The festival of sukkot can be interpreted in different ways depending on which branch of Judaism we identify with. Traditionally, sukkot commemorates the years that Jews spent in the desert on their way to the Promised Land, and celebrates the way in which God protected them under these difficult conditions. During sukkot we build a sukkah, where it is tradition to eat our meals or even sleep, in warmer climates. The roof is made of leaves which enables us to see the sky – a reminder that God’s heaven is our only source of security. With this comes the meaning that a Jew can be in God’s presence anywhere, and due to lack of physical protection from elements when in the sukkah we are reminded of God’s protection.
Those of us who practice humanist or secular Judaism find human significance in celebrating agriculture, which is seen as being a step toward human mastery of the environment. Farms grew into settlements, which grew into towns and cities. This propelled human civilisation into the secular age that we’re in today. The roof of the sukkah is organic, suggesting human beings’ dependence on and mastery of nature. Similarly, the fullness and beauty of the harvest may bring to light the abundance of beauty in the world. In this sense Sukkot becomes a tribute to human prowess. Agricultural, industrial and technological advances all form the basis of a humanistic celebration of Sukkot.

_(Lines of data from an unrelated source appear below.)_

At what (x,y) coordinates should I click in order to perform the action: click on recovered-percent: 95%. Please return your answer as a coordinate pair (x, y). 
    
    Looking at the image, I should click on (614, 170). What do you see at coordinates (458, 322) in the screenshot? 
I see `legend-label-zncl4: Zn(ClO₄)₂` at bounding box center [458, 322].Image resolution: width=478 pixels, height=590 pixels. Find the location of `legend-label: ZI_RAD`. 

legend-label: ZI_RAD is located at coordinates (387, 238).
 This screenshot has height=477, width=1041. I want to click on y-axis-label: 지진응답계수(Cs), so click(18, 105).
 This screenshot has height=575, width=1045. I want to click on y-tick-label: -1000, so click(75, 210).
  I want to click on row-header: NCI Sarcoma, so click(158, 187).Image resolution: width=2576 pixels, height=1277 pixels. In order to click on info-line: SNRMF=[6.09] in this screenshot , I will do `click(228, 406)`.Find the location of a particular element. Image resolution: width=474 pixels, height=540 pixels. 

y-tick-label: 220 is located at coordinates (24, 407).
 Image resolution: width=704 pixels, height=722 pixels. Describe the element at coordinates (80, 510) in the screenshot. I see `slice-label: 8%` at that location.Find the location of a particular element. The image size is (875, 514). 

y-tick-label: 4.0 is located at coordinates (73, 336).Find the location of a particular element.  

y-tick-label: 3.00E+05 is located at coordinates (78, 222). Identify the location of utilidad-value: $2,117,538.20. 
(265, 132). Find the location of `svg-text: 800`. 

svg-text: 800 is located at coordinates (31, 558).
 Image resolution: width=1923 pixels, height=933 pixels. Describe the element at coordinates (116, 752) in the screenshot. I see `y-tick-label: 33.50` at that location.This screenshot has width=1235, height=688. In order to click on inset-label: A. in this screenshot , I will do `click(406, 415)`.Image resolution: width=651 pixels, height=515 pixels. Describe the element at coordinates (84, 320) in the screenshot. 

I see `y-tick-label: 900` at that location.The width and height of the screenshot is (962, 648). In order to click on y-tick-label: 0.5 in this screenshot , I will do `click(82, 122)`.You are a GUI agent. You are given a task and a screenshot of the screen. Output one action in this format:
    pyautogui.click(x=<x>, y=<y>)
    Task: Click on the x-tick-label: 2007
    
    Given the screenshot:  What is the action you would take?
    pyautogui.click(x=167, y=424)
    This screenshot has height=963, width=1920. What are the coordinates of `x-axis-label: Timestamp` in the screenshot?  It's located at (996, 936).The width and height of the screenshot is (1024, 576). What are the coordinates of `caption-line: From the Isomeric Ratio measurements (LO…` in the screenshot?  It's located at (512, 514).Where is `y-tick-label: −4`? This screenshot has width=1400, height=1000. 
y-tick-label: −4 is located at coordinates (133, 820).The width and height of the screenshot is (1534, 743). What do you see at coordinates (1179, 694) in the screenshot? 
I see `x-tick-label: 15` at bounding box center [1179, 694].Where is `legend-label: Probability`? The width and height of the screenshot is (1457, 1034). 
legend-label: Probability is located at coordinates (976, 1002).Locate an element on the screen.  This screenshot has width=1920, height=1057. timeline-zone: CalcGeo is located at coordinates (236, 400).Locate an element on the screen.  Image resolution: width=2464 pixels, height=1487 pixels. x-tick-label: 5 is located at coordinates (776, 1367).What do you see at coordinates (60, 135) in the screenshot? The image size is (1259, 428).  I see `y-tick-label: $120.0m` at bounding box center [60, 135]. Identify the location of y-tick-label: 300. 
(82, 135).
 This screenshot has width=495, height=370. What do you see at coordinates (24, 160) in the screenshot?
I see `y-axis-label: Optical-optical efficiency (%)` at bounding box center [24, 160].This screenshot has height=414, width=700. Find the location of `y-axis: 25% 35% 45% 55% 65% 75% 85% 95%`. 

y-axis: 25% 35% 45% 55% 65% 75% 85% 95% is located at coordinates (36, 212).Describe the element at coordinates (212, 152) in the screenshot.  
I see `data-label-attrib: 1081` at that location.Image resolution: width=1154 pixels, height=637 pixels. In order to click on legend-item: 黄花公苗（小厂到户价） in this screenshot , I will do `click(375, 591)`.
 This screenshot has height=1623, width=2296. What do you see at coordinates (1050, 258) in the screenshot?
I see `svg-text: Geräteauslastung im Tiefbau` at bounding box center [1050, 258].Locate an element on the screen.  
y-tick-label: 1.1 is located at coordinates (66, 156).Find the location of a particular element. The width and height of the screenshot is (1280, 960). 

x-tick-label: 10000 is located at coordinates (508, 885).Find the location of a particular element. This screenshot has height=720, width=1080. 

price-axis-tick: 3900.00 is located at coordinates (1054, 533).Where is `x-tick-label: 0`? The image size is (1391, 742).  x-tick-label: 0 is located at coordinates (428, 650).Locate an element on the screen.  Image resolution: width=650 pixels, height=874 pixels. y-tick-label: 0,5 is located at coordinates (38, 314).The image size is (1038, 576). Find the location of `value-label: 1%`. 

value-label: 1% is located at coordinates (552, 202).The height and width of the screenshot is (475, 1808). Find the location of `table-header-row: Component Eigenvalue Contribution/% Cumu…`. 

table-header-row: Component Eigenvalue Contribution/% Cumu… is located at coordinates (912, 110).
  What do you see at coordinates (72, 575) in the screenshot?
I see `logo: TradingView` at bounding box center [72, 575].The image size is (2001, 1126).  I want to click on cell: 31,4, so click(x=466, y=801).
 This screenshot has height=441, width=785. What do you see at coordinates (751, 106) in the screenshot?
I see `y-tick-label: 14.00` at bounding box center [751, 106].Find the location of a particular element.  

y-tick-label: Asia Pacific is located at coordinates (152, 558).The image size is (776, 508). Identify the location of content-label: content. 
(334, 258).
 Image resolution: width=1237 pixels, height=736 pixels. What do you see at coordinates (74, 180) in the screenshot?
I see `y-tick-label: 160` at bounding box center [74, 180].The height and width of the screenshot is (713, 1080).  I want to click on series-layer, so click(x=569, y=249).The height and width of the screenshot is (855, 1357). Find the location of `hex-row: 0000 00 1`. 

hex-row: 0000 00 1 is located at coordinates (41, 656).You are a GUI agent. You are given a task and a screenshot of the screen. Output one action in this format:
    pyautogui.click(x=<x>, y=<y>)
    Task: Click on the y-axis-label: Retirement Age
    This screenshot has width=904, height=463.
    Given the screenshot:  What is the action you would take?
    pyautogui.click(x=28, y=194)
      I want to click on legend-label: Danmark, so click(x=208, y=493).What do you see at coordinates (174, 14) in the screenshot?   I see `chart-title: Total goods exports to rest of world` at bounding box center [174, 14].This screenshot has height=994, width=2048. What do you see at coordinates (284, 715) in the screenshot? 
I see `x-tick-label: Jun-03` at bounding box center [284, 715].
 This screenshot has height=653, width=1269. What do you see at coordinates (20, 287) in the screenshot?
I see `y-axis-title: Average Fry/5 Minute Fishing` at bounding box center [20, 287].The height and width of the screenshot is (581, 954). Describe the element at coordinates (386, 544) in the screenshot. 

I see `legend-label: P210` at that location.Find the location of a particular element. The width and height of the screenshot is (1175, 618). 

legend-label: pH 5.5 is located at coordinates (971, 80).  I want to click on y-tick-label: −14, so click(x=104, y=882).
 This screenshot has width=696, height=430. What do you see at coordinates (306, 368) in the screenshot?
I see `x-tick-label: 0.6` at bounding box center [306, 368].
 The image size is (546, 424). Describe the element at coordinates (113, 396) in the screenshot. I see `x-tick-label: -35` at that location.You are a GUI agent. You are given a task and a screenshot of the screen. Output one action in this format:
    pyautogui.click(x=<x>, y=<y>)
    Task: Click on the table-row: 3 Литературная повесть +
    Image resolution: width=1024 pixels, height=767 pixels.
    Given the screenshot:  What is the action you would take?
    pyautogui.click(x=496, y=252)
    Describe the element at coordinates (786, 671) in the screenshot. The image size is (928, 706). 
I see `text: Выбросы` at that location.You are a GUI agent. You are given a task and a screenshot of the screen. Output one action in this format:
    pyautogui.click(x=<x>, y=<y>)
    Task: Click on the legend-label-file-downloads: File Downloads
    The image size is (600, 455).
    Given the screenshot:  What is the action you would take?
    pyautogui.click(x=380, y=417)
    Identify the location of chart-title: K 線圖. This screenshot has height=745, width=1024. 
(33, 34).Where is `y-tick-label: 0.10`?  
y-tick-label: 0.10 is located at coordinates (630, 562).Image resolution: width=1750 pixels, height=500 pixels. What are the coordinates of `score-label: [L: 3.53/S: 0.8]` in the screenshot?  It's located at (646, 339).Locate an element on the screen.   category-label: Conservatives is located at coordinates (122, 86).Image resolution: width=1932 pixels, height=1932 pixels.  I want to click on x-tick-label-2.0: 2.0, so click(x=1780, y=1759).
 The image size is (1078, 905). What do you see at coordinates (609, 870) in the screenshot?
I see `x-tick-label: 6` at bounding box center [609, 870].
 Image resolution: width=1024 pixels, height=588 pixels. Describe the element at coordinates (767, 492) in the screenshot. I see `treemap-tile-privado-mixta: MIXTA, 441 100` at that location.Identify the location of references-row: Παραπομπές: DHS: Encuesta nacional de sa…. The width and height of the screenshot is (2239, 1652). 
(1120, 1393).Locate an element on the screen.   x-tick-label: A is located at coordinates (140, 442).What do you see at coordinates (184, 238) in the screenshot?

During Sukkot we have an opportunity to recognise the interconnectedness of humanity. Spending time in a sukkah gives us the experience of living closer to the real world and allows us to reflect on how fortunate we are to be protected from the elements, a privilege that many within our society don’t have. Sukkot helps to keep us grounded and appreciative of what we take for granted – three meals a day, a solid structure to live in, and somewhere warm to sleep each night. Chief Rabbi Jonathon Sacks summarises the message of Sukkot as ‘a tutorial in how to live with insecurity and still celebrate life’. Regardless of the type of Judaism we associate with, as members of a complex society it’s important that we all take the time during this week to celebrate the life we live, whilst reflecting on the lack of security others living amongst us face on a daily basis.